Hint #4: Check your attitude at the hospital door
We are all very aware that the average savvy medical mom or dad knows significantly more than the average first or second year resident physician. Residents, however, are not always aware of this fact, and some have over-inflated egos and a know-it-all complex that is usually overcompensation for their lack of knowledge. It is always very difficult to interact with residents and other medical professionals when there is constant tension. You think THEY know nothing and are incapable of making decisions for your child. They, on the other hand, think YOU know nothing and are not medically trained enough to make appropriate decisions for your child.
This conflict can be avoided easily by taking a careful look at your own attitude and approaching the medical team with respect, even if they may not have fully gained your trust. It is all a matter of how you say things, and not really what you are saying. Most doctors and nurses will be more than willing to listen to your opinions and impressions if you present them humbly and without a superior attitude. They will then respect you as a partner and will take your opinions into much greater consideration than they might otherwise. It is much better to say, “I know I am not a medical professional, but this fever is significant for my child and I think it needs to be addressed,” than to say, “Why are you ignoring my kid’s fever? You need to treat him.” The first is respectful and requests their assistance without being overly assertive. The second is confrontational and demanding and will make your medical team defensive.

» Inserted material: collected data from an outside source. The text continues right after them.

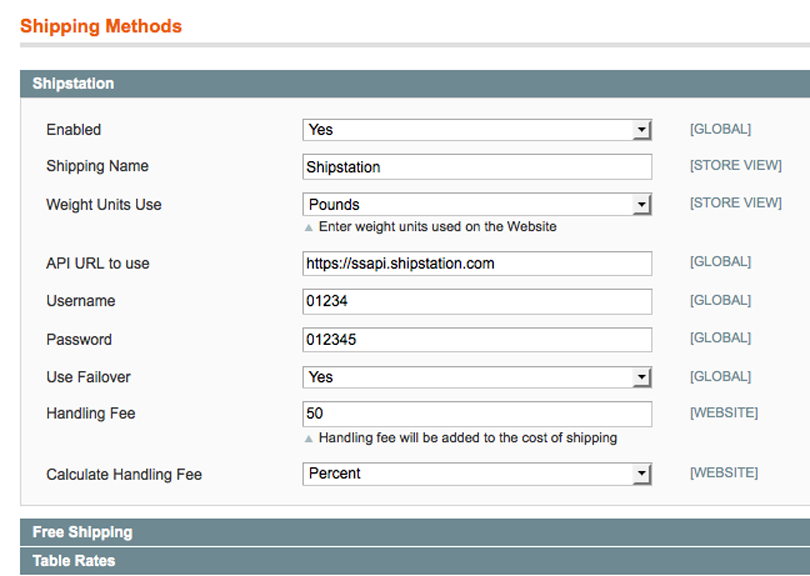Expand the Table Rates section
The height and width of the screenshot is (576, 810).
pyautogui.click(x=73, y=560)
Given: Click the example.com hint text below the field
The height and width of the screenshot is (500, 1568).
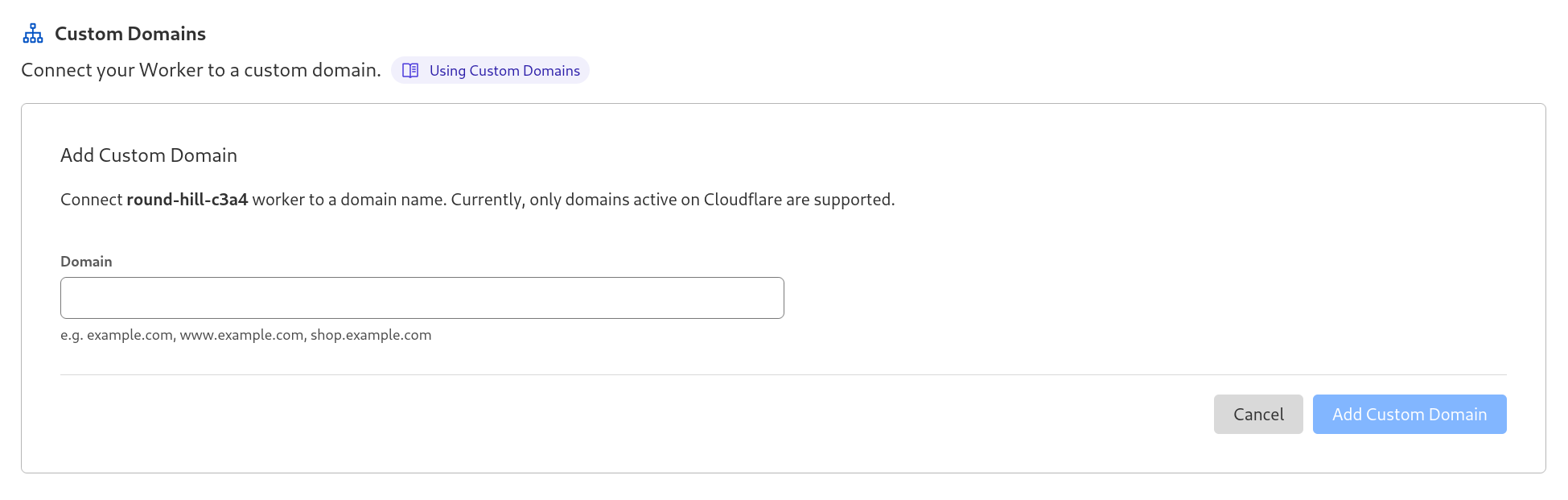Looking at the screenshot, I should tap(245, 335).
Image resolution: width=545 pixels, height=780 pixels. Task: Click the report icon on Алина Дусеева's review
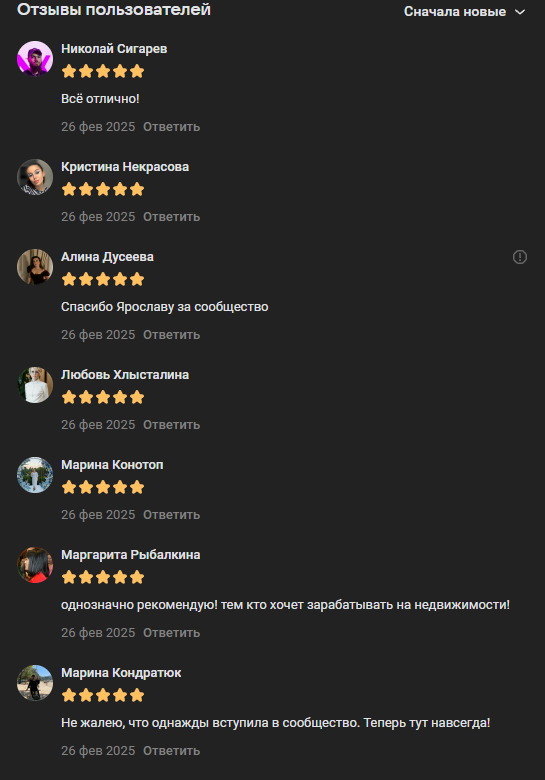(520, 257)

As in any situation, you need to pick your battles. If a member of your child’s team wants to make a change that you disagree with but that will not hurt your child, cause him pain, or otherwise make any major difference in his care, it is sometimes best to just let it go. Of course it is important to speak up when you think a decision or test will negatively affect your child. But your opinion will be listened to much more readily if you have already established a partnership based on mutual respect.

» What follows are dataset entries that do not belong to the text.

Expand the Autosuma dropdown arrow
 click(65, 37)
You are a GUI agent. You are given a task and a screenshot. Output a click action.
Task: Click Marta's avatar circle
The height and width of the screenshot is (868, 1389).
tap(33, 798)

Hint #5: Make sure you are on the same page
There is nothing more frustrating than a hospital stay that seems never-ending, with no sense of a plan or goals. It is critical to sit down with your child’s team and come up with a set of goals and a plan to reach those goals so your child can ultimately be discharged. Of course, the plan is likely to change over time as your child progresses, but it is very important to make sure you and your child’s team are on the same page regarding your goals and concerns. If you think your child is inpatient to come up with an adequate pain control plan and all the medical team is doing is performing more and more tests irrelevant to your child’s pain, you need to respectfully request a meeting to make sure everyone is working toward the same goal.

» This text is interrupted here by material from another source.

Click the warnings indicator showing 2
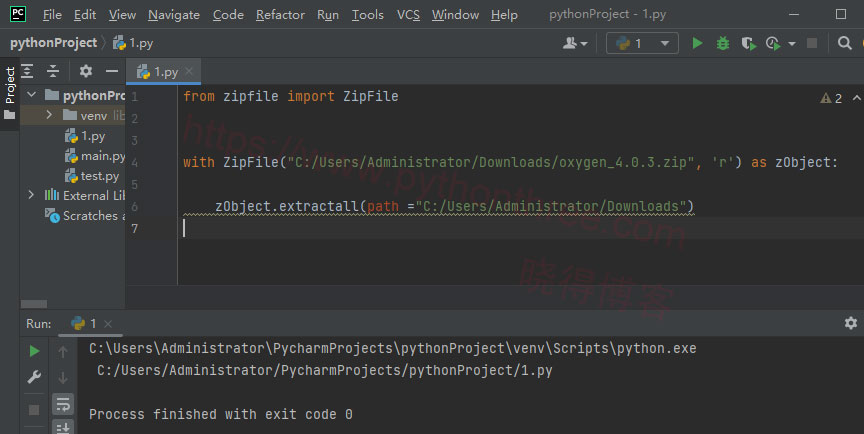The width and height of the screenshot is (864, 434). point(831,98)
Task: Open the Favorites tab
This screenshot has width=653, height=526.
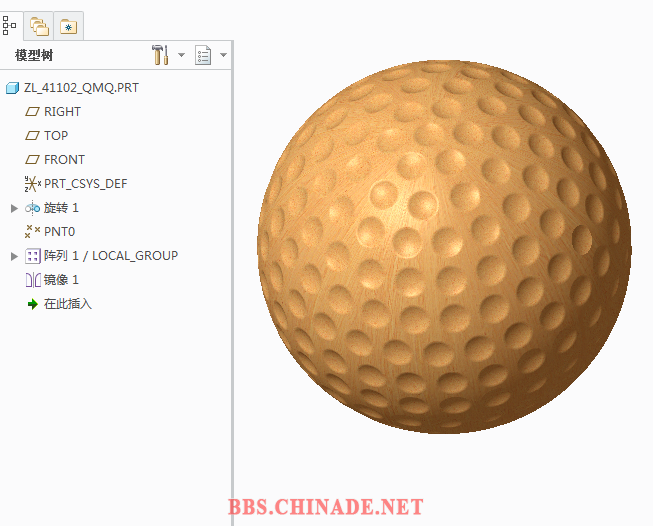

Sometimes it can be hard to even know what your goals are, especially if your child is critically ill or newly diagnosed. It can be valuable to spend some time by yourself thinking about which concerns are most important and which ones are not, and create care goals based on your priorities. Once you have sorted these things out for yourself, you may find that some things that you thought were important can really be addressed later on an outpatient basis, while other more critical concerns that need resolution have been neglected.
The amount of time and effort you put into communicating effectively with your child’s team will determine whether or not your child will experience the best care possible during an inpatient stay. Make it a priority to determine your goals and concerns and develop a plan in partnership with your child’s team.